Öztrak’s remarks came during a press conference after the CHP’s Central Executive Board (MYK) meeting in the capital Ankara.
In 19 years, the tax collected in context of this regulation is about 66 billion Turkish Liras, according to the data Öztrak provided. Some 3 billion out of this amount was collected between 2000 and 2003, when the tax was temporary, he added.
“The remaining 63 billion has been collected between 2004 and the first eight months of 2019, after it was made permanent,” Öztrak said, questioning what the collected taxes were spent on.
CHP leader Kemal Kılıçdaroğlu on Sept. 27 also questioned what the taxes collected to take precautions for possible earthquakes were spent on during a press release at the Istanbul Metropolitan Municipality’s Disaster Coordination Center (AKOM).
“Some 80 million [citizens] of this country voluntarily paid their taxes.

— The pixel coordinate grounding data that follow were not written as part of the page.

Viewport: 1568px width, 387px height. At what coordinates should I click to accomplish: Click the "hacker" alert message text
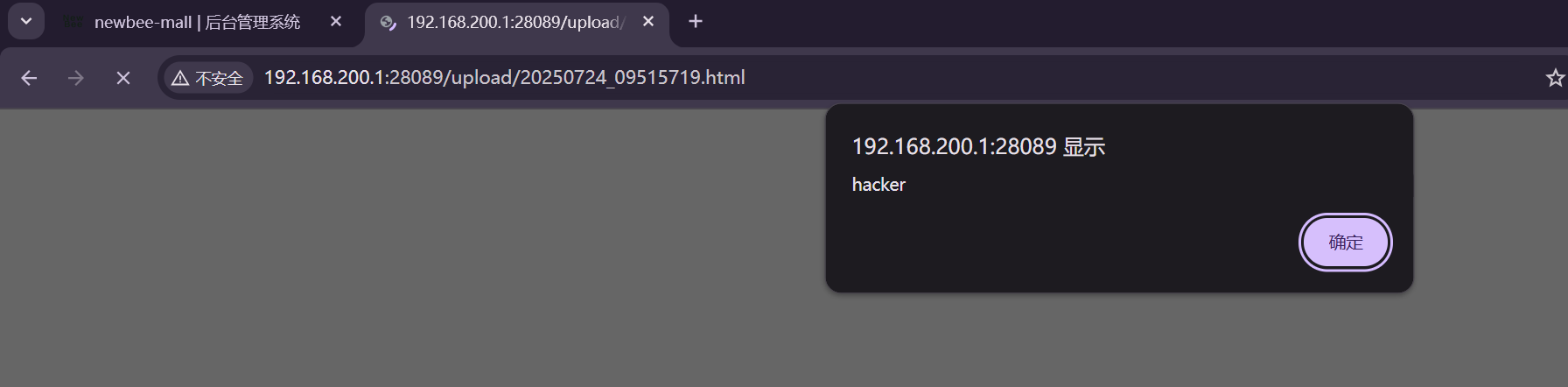point(878,185)
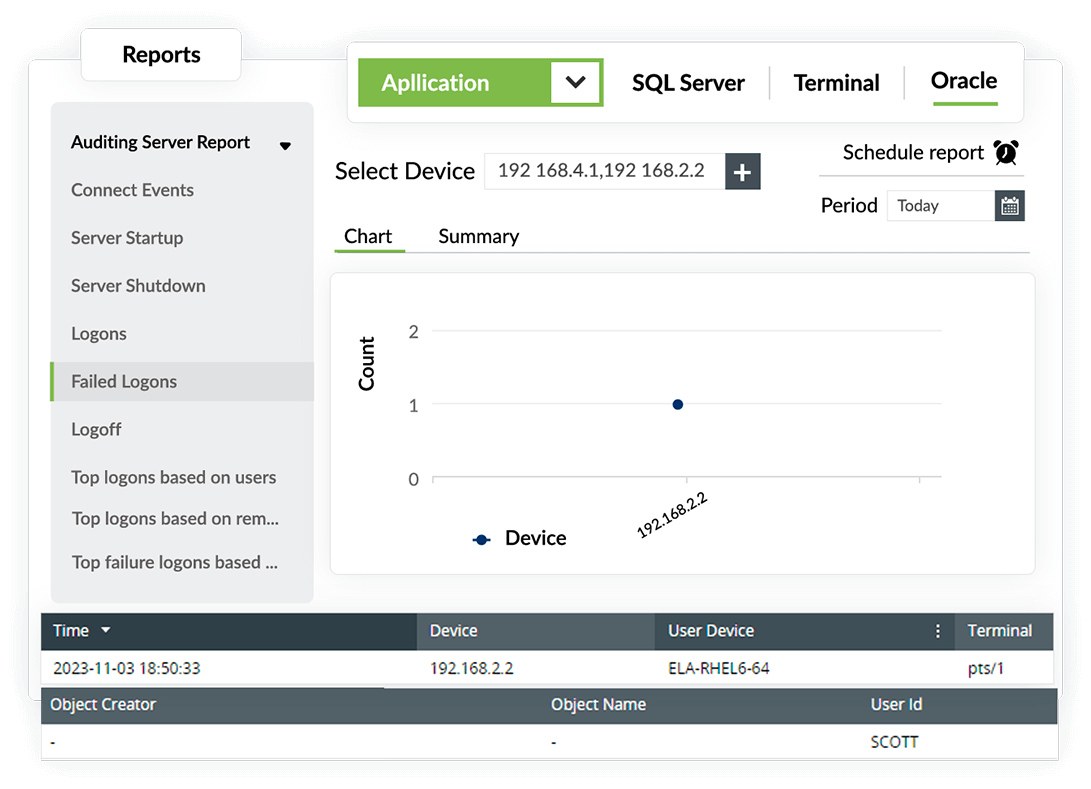Click the Reports header button
The height and width of the screenshot is (789, 1091).
click(x=161, y=55)

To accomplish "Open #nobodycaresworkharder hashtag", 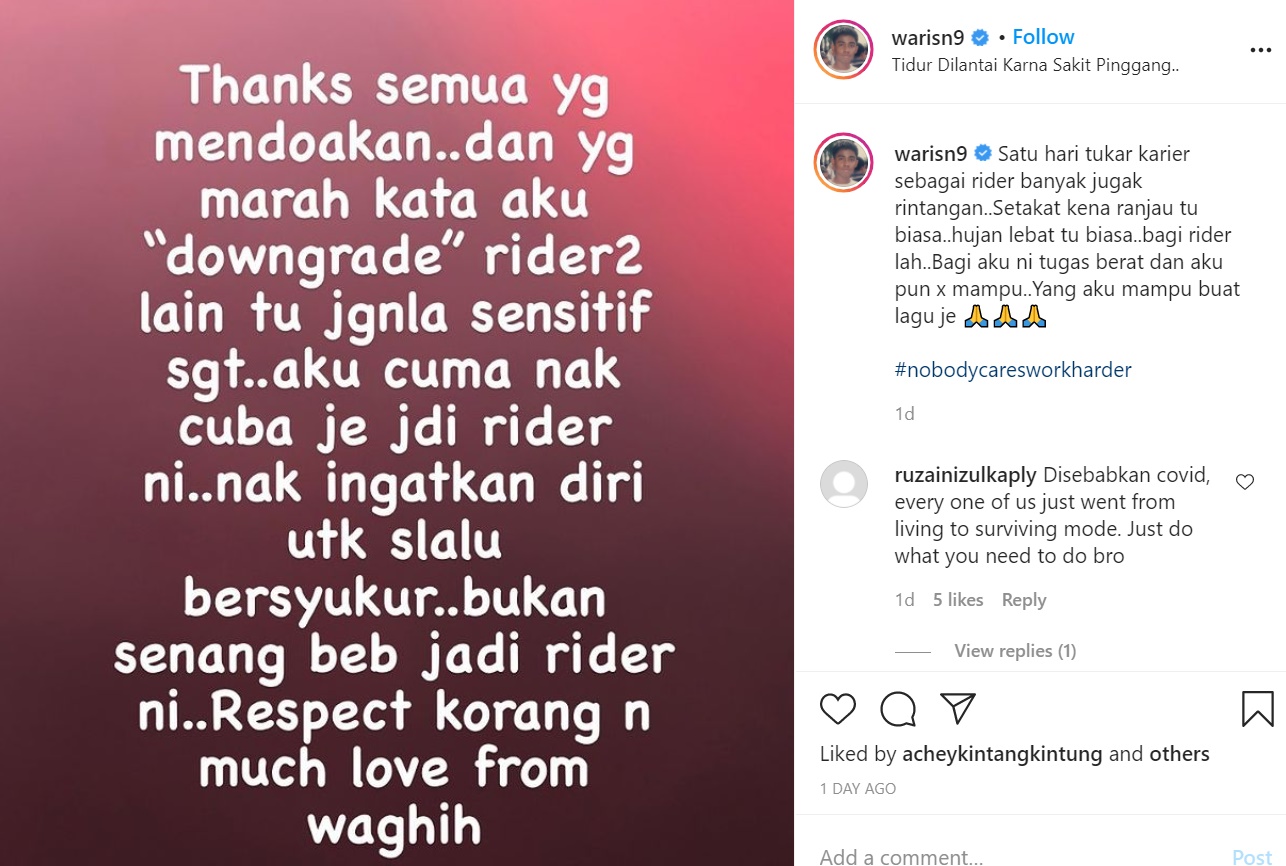I will [1013, 370].
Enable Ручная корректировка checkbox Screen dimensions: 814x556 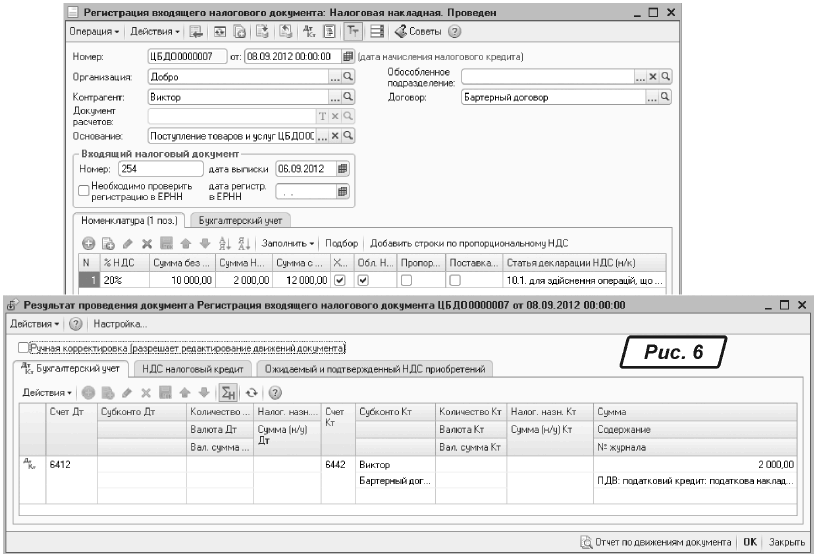pyautogui.click(x=23, y=348)
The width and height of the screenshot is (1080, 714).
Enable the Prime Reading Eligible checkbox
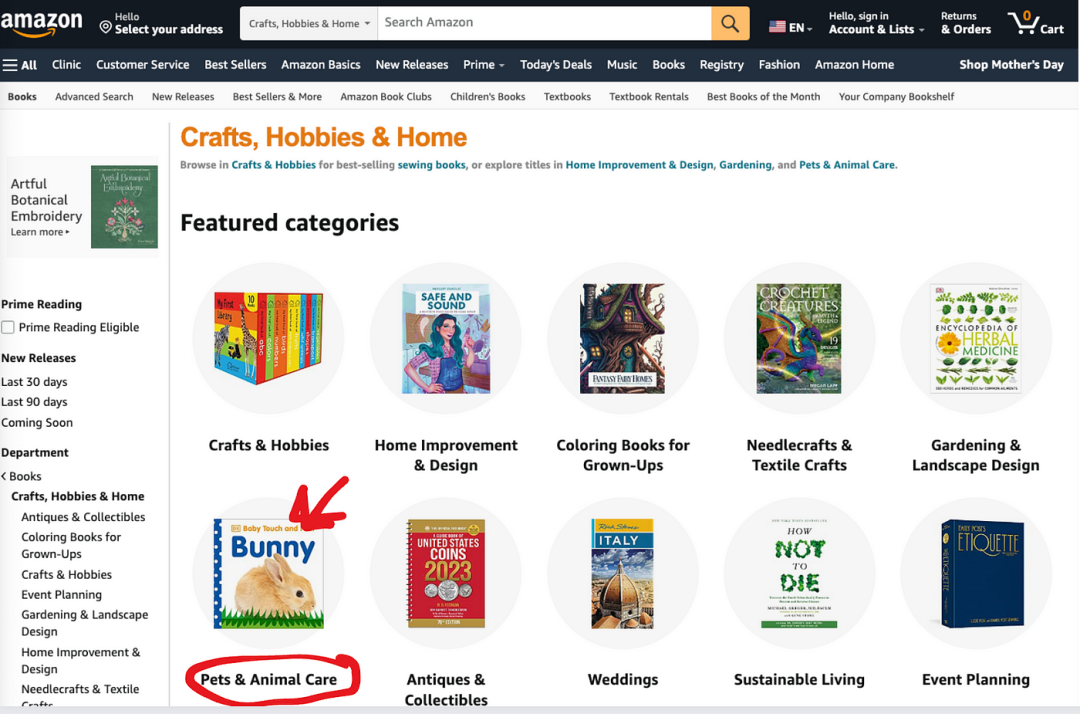click(8, 327)
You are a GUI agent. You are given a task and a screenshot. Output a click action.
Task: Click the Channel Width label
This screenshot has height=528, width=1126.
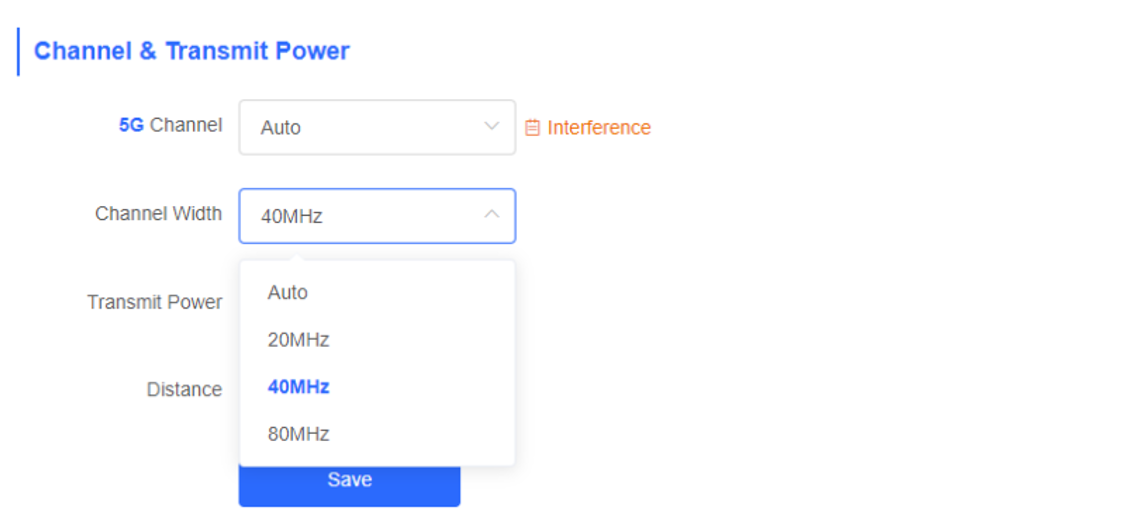[x=159, y=213]
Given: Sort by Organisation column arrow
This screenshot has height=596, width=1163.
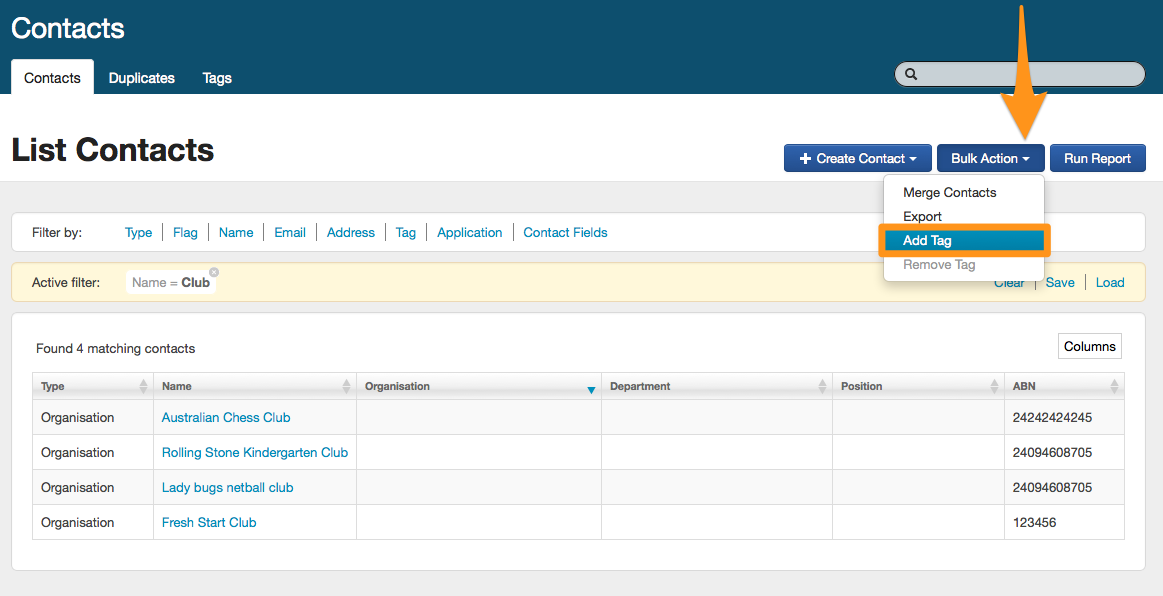Looking at the screenshot, I should [591, 389].

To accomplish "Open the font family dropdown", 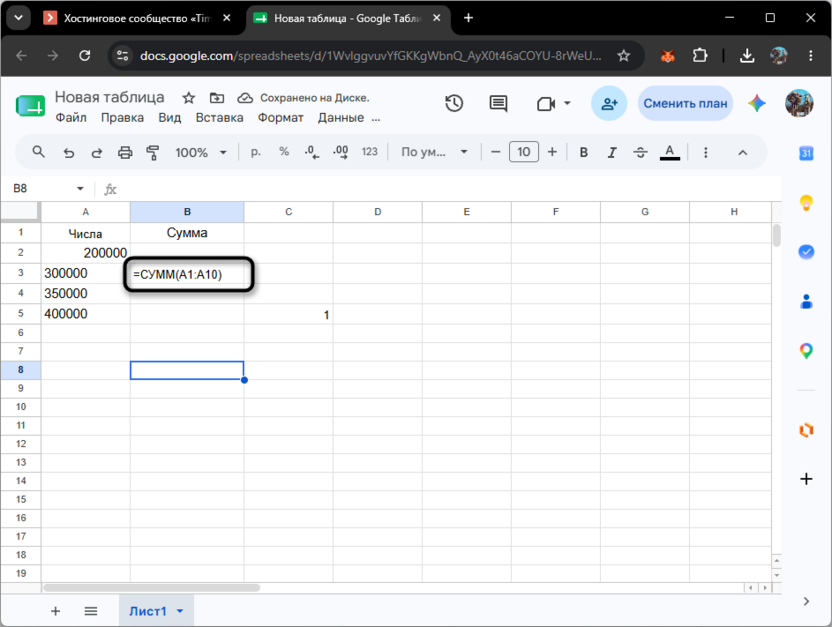I will 434,152.
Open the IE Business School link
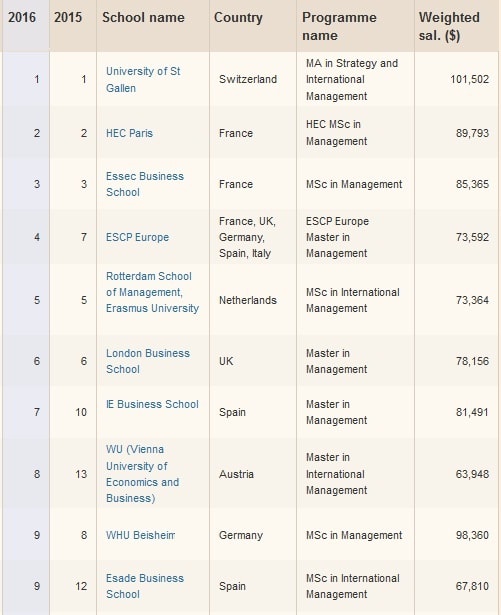The height and width of the screenshot is (615, 501). coord(152,404)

All regions with earthquake hazard, especially Istanbul, was going to be resistant. Where are these taxes? Those ruling the state should think about how to save 16 million people living in Istanbul from possible risks,” he had said.
In a response to Kılıçdaroğlu, Turkey’s vice president Fuat Oktay on Sept. 29 said some 103 billion Turkish Liras were spent for the western and northwestern provinces such as Bolu, Düzce, Yalova and Istanbul.
“There is an 80 billion Turkish Lira spending just on Istanbul,” he said. Oktay added that the government made over 43,000 residences, social spaces, schools, avenues and hospitals earthquake resistant.
The CHP spokesperson also said that last week’s 5.8-magnitude earthquake, followed by many tremors, indicates that a stronger one is coming, posing a serious threat to Istanbul.
“Last week we experienced cautionary consecutive earthquakes in Istanbul. After these cautionary earthquakes, we are sure of one thing. There will be a stronger earthquake than we have experienced recently. What we do not know is when this will happen,” Öztrak said.
“[Treasury and Finance Minister Berat Albayrak] is attempting to move public banks, the BDDK [Banking Regulation and Supervision Agency], the Central Bank and certain parts of the ministry to Istanbul. Why? The reason is clear; so that a proponent contractor can do business,” he said.
The budget allocated for construction should be used to make Istanbul earthquake-resistant, Öztrak said.
“If you want to become efficient, save from here,” he added.
Many segments of Turkey’s industry functions in Istanbul and if financial centers move to the metropolis, a strong earthquake will pose a threat to both industries, given the crowded population, according to the CHP spokesperson.
“Istanbul’s population density is as clear as light. One does not want to think what can happen in a more serious earthquake,” he said, reminding that the whole communication infrastructure collapsed during last week’s quake.